— Data rows —

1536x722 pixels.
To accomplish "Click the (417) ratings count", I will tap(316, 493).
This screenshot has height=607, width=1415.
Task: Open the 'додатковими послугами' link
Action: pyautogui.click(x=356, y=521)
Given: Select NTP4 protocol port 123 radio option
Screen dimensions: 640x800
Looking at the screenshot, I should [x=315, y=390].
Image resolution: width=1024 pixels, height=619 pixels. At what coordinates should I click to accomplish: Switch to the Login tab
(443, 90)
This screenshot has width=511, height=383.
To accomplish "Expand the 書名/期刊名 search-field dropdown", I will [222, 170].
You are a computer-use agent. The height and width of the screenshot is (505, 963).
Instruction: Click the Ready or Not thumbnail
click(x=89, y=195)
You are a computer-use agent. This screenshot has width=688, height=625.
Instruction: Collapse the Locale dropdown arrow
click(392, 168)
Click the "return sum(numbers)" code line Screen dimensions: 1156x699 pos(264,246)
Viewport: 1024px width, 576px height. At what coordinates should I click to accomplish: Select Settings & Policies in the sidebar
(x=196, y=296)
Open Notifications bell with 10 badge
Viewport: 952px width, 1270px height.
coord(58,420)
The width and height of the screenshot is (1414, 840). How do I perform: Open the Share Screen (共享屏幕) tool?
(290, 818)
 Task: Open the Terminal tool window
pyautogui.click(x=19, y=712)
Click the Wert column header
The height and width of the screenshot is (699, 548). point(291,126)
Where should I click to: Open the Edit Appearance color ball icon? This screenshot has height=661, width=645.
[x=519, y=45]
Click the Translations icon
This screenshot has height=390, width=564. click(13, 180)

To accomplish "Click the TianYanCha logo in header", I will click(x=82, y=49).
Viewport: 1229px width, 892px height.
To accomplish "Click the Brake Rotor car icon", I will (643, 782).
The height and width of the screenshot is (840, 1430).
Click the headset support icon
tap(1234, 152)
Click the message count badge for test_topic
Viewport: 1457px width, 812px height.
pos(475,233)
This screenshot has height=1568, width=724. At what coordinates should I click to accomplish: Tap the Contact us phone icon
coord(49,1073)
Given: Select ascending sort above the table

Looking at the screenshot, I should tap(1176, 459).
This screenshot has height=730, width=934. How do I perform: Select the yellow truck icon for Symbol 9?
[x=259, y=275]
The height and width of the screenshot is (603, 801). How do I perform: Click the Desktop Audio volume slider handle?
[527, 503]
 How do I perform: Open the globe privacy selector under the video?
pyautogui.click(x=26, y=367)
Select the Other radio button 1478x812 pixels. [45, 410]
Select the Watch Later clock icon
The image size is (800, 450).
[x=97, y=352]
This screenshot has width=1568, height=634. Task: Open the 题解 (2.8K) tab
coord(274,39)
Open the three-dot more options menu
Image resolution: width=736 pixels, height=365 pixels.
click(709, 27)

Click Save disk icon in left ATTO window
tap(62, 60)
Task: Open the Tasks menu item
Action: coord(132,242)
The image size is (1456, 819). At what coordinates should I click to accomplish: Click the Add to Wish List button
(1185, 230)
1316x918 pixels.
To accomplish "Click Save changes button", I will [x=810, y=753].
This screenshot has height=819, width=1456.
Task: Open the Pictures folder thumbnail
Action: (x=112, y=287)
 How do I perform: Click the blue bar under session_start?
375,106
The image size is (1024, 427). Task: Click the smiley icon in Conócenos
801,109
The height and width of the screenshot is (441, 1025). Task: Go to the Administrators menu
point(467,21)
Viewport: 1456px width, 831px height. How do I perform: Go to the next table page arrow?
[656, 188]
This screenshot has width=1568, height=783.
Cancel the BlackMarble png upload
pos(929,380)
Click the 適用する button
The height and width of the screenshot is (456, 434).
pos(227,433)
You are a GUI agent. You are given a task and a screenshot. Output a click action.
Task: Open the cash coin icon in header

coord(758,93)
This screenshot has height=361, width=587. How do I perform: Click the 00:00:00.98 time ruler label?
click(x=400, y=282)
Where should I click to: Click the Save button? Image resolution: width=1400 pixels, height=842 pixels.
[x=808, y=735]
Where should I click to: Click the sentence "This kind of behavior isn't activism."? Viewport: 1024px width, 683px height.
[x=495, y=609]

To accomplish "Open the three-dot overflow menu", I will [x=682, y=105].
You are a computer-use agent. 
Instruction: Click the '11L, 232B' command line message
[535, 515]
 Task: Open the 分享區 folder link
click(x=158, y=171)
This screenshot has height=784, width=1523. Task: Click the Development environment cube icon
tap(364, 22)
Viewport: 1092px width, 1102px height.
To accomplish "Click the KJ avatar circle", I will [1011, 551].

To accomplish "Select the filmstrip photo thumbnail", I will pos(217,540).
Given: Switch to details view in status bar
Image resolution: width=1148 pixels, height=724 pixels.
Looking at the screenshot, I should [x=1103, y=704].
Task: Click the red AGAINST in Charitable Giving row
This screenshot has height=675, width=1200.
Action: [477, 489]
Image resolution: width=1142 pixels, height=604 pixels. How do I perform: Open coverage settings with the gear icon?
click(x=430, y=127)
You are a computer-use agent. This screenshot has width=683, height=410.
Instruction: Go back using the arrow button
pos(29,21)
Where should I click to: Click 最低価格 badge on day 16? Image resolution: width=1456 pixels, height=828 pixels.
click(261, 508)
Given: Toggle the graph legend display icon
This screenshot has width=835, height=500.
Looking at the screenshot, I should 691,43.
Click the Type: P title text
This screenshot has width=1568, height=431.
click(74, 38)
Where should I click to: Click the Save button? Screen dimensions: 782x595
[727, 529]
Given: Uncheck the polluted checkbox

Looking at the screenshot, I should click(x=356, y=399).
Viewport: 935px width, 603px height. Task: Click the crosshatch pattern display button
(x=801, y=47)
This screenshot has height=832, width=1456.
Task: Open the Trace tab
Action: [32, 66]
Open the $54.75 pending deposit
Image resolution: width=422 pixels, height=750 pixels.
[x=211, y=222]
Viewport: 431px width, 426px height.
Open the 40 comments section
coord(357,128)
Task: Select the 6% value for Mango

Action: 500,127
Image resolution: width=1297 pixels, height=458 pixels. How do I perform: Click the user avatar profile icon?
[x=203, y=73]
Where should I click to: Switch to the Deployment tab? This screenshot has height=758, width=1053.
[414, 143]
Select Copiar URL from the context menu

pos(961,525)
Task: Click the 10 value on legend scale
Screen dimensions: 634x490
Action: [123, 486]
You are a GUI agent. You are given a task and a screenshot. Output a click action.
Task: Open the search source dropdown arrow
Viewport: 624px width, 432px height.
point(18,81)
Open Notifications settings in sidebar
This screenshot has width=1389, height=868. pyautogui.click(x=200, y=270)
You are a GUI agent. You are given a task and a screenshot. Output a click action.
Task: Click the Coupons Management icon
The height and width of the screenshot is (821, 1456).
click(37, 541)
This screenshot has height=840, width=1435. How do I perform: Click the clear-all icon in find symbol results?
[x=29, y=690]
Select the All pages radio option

— Direction —
Copy the listing word for word, starting at its first line and stopping after the line that contains "[x=519, y=45]".

— Task response —
1536x722 pixels.
To accomplish "Click the (417) ratings count", I will tap(316, 493).
This screenshot has height=607, width=1415.
Task: Open the 'додатковими послугами' link
Action: pyautogui.click(x=356, y=521)
Given: Select NTP4 protocol port 123 radio option
Screen dimensions: 640x800
Looking at the screenshot, I should [x=315, y=390].
Image resolution: width=1024 pixels, height=619 pixels. At what coordinates should I click to accomplish: Switch to the Login tab
(443, 90)
This screenshot has width=511, height=383.
To accomplish "Expand the 書名/期刊名 search-field dropdown", I will [222, 170].
You are a computer-use agent. The height and width of the screenshot is (505, 963).
Instruction: Click the Ready or Not thumbnail
click(x=89, y=195)
You are a computer-use agent. This screenshot has width=688, height=625.
Instruction: Collapse the Locale dropdown arrow
click(392, 168)
Click the "return sum(numbers)" code line Screen dimensions: 1156x699 pos(264,246)
Viewport: 1024px width, 576px height. At what coordinates should I click to accomplish: Select Settings & Policies in the sidebar
(x=196, y=296)
Open Notifications bell with 10 badge
Viewport: 952px width, 1270px height.
coord(58,420)
The width and height of the screenshot is (1414, 840). How do I perform: Open the Share Screen (共享屏幕) tool?
(290, 818)
 Task: Open the Terminal tool window
pyautogui.click(x=19, y=712)
Click the Wert column header
The height and width of the screenshot is (699, 548). point(291,126)
Where should I click to: Open the Edit Appearance color ball icon? This screenshot has height=661, width=645.
[x=519, y=45]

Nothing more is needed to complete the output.